Но и тут не поняли жрецы опасности, которая от того воина исходила. Не иначе, морок он на них навел. Хотели пойти за духом Нуты и спросить его обо всем, что открылось Нуте. И только тогда обнажил тот злокозненный воин сущность свою, позорно бежав. Ибо обличил бы его, несомненно, Нута в убийстве того жреца и осквернении малого капища, и в других злодейских намерениях.
Когда же бежал, скрываясь, как тать, коня увел.
Мы-то, кто рассказ дяди Агигульфа слушали, давно уже поняли, кто был тот "злокозненный гот". Но молчали, сдерживали себя.
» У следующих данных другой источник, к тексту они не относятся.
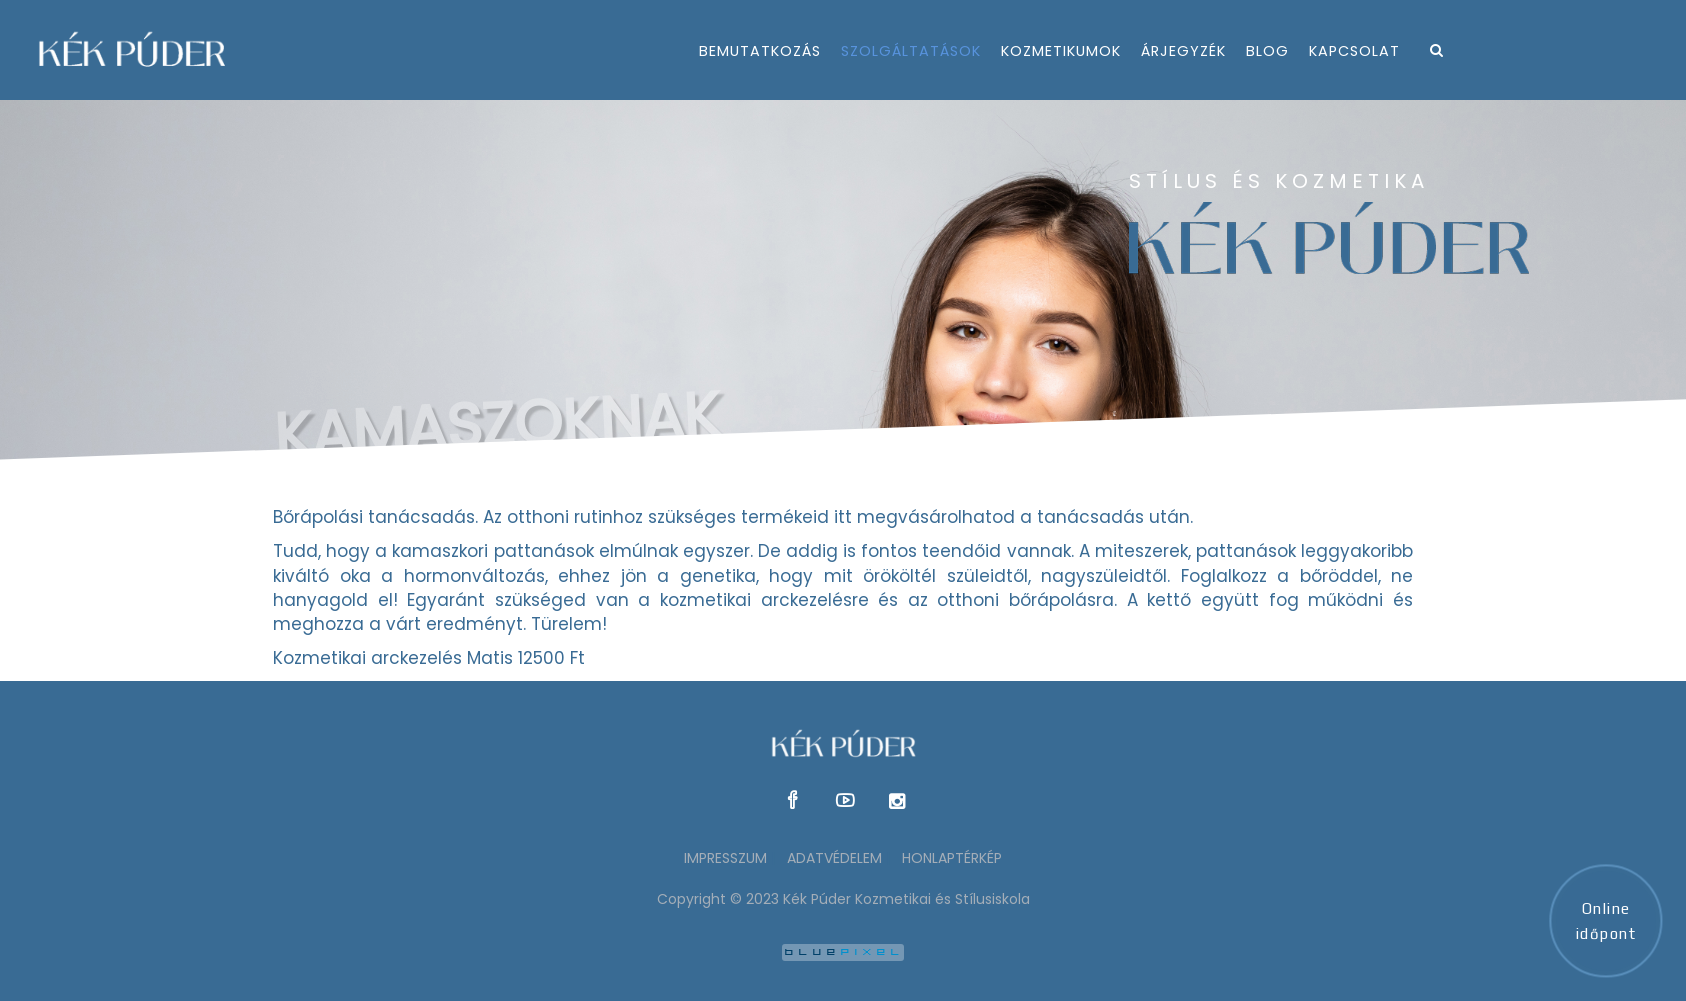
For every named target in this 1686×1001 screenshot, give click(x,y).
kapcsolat (1354, 51)
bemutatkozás (760, 51)
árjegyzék (1183, 51)
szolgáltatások (911, 51)
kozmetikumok (1061, 51)
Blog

Только отец наш Тарасмунд улыбался, но голову отворачивал в тень, чтобы дядя Агигульф не заметил.
А дедушка Рагнарис рявкнул:
- Неужто вы с Валамиром не догадались, козлы непотребные, о ком тот жрец рассказывал как о злодее страшном?
Дядя Агигульф честно признал, что не догадались. Толковали между собой об этом. Много толковали, но так и не поняли. Неужто и впрямь Гизарна это был? Давно знают они Гизарну. Не способен Гизарна такие злодейские поступки совершать.
Тут дедушка Рагнарис, оборотясь к идолам, вознес к ним горячую мольбу не ниспосылать ему, Рагнарису, священной ярости, дабы не осквернил руки свои кровью потомства своего бестолкового. И спросил Агигульфа: чем он, Агигульф, думал? Может быть, той мертвой головой, что на чреслах его болтается? Или тем, что у него на чреслах под мертвой головой болтается? Про Валамира и говорить нечего, ибо Валамир шлемом своим думает, а когда шлем снимает, так и не думает вовсе.